Intervention and Follow-up

Patients in the intervention group were initially given a subcutaneous therapeutic dose of dalteparin with phased transition to an oral vitamin K antagonist for a total of 3 months. All patients were followed-up in a dedicated anticoagulant clinic for international normalized ratio (INR) monitoring. The target INR was 2.5 (range, 2.0-3.0), with overall quality of anticoagulation assessed by proportional time in therapeutic range (TTR). Patients in the control group were provided with a supply antiinflammatory medication and paracetamol for symptomatic relief, but received no anticoagulation. All patients regardless of treatment allocation were referred for fitted grade 2 compression stockings.

All patients, regardless of allocation, underwent sequential repeat whole-leg compression ultrasound imaging on days 7 and 21, performed by an accredited vascular sonographer blinded to treatment allocation. Each scan was immediately followed by a clinical review to assess the extent of radiologic and/or clinical progression. Any patient in the control arm propagating to the level of the popliteal fossa, or who developed symptomatic pulmonary embolism at any stage during follow-up, was immediately commenced on therapeutic anticoagulation as per the trial protocol. In addition to repeat imaging and clinical assessment, a standardized data collection template was completed by the research team for each attendance episode. Patients were finally followed-up by telephone on day 90 using the same standardized data collection template.

Imaging and Laboratory Protocols

Patients were scanned using a 9-4 MHz linear and 5-2 MHz curvilinear transducer to a standard proforma. This includes documented assessment of all proximal, muscular calf, and deep calf veins using B mode, color Doppler, and spectral Doppler including compression, augmentation, and Valsalva maneuver. Clot burden at recruitment was assessed and recorded using the Marder scoring system.34 All D-dimer measurements were conducted using a rapid and quantitative immunoturbidometric assay (STA Liatest; Stago) and reported in nanograms per milliliter.

Outcomes

Feasibility outcomes were defined a priori by consensus decision as (1) > 5% incidence of the target condition within the ambulatory population of interest, (2) > 70% recruitment rate, and (3) attrition (< 5% loss to follow-up, > 50% protocol completion rate, and < 25% allocation crossover). The key clinical outcome was the proposed primary outcome for the full future trial: that of serious thromboembolic complications. This composite outcome was defined as the occurrence of either proximal propagation to the level of the popliteal trifurcation or above (recorded objectively at blinded ultrasound) with or without symptoms, development of symptomatic pulmonary embolism, VTE-related sudden death, or major bleeding. Additional outcomes included minor and nuisance bleeding episodes and pharmacovigilance. Bleeding events were defined and categorized as per the harmonized definition produced by the standardization committee of the International Society on Thrombosis and Haemostasis (ISTH).35 Diagnosis of pulmonary embolism was objectively confirmed by Prospective Investigation of Pulmonary Embolism Diagnosis (PIOPED)-reported ventilation/perfusion scan or CT pulmonary angiogram imaging.

Statistical Analysis

Categorical data are described as percentages and compared using the Fisher exact test. Parametric data were summarized by the mean (SD). Nonparametric data were summarized by the median (interquartile range) and compared using the Mann-Whitney U test. We calculated 95% CIs with the Wilson method. All P values reported are two-tailed, with a value of < .05 considered statistically significant. Analysis of clinical outcomes was by intention to treat. All analyses were performed using SPSS, version 20.0 (IBM).

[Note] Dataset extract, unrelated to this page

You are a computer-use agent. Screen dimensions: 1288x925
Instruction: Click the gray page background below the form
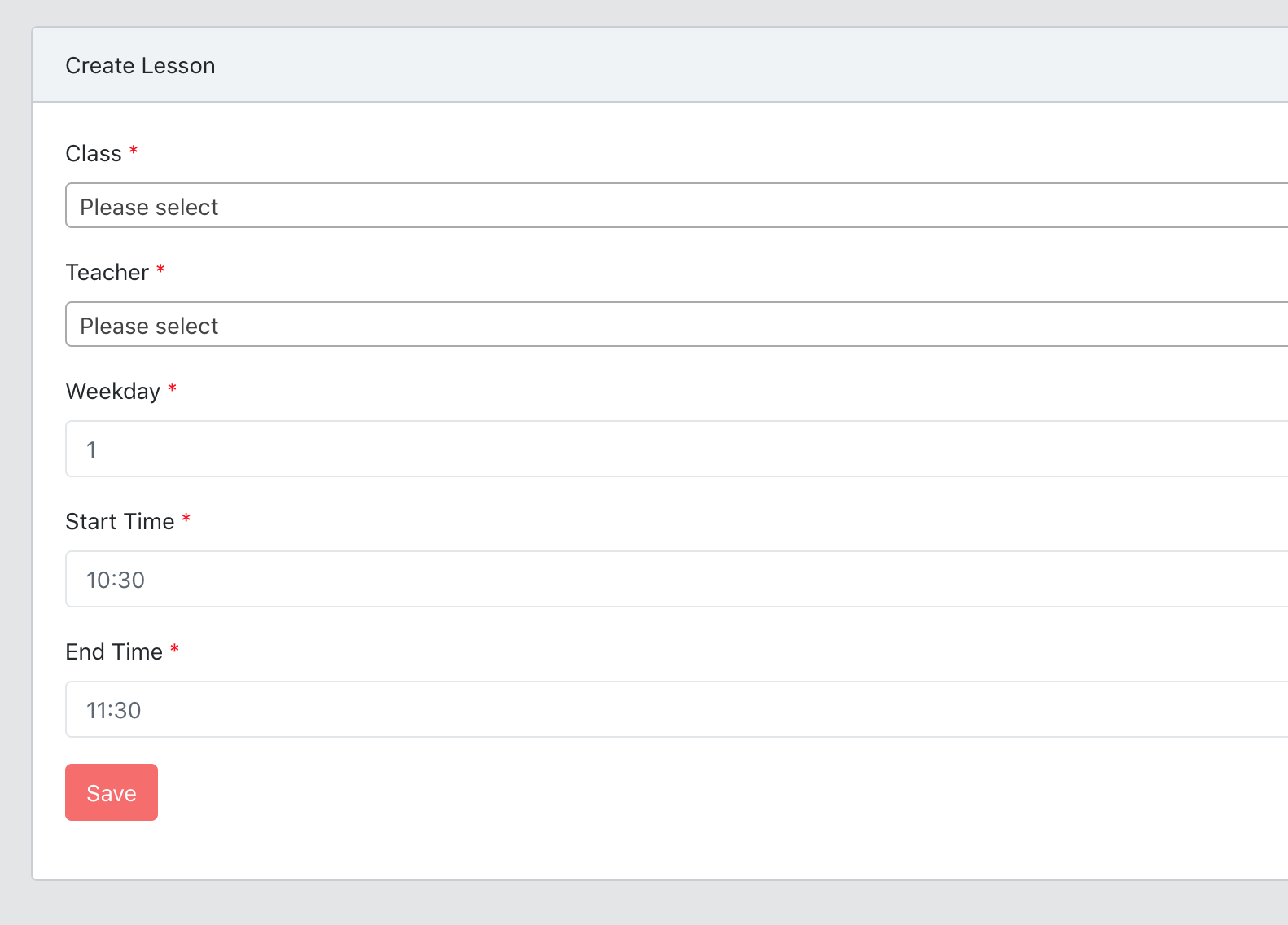(651, 904)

During the recruitment phase (January 2010 to February 2011), 951 patients underwent ambulatory assessment for suspected DVT. Proximal disease was confirmed in 104 cases. A total of 93 patients were diagnosed with IDDVT, of whom 79 were deemed eligible for the trial. Seventy patients provided consent and were included in the study (Fig 1). Baseline characteristics of recruited and missed participants are shown in Table 1. Clinical features at presentation are described in Table 2.

Figure Jump LinkFigure 1 –  Flow diagram of patient assessment, recruitment, and follow-up. D = day.Grahic Jump Location
Table Graphic Jump Location
TABLE 1 ]  Demographic and Provocation Data for All Randomized Patients and Excluded Cases

Age is presented as mean (SD). All other data are presented as numerator with proportion (n/N). IDDVT = isolated distal DVT.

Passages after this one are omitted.